The Art Work of the Soul

Starry Night by Vincent van Gogh

Several events over the past couple of days have coalesced into a recurring theme that seems noteworthy: Taking time to listen to the gentle voice at the heart of one’s life and discovering and cultivating environments that promote deep listening and human flourishing – especially in the practice of medicine and nursing.

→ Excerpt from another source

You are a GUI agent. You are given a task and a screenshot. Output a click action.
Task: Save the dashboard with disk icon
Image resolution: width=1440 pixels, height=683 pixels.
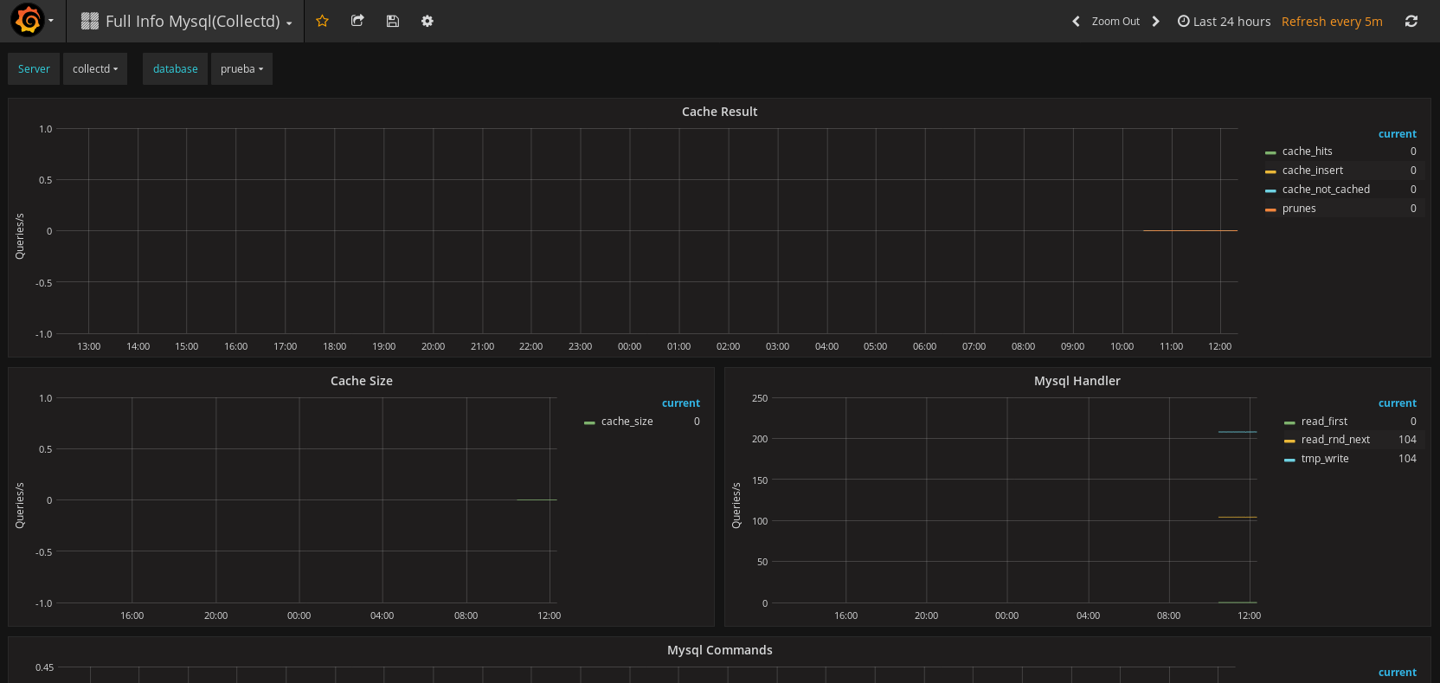392,21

• Thursday, I received the heartbreaking news from one of my courage and renewal colleagues of the tragic death of yet another medical resident at her medical institution.
• Friday, I read the article from the New England Journal of Medicine, Out of the Straightjacket,  depicting the moving story of a trauma surgeons’ journey through the threshold of severe depression and potential suicide.
• This weekend, I watched the movie, Loving Vincent, a beautiful portrayal of the life of Vincent van Gogh, an amazing artist and prolific painter who created over 800 paintings in eight years amidst unrelenting mental torment and some would say only became recognized for his work, after his death.

As I reflect on each of these experiences, Vincent van Gogh’s words continue to stir within me: “Who am I in the eyes of most people? A nobody, a non-entity, an unpleasant person. Someone who has not, and never will have any position in society. In short, the lowest of the low. Well then even if that were all absolutely true, then one day I will have to show by my work what this nobody, this non-entity has in his heart”.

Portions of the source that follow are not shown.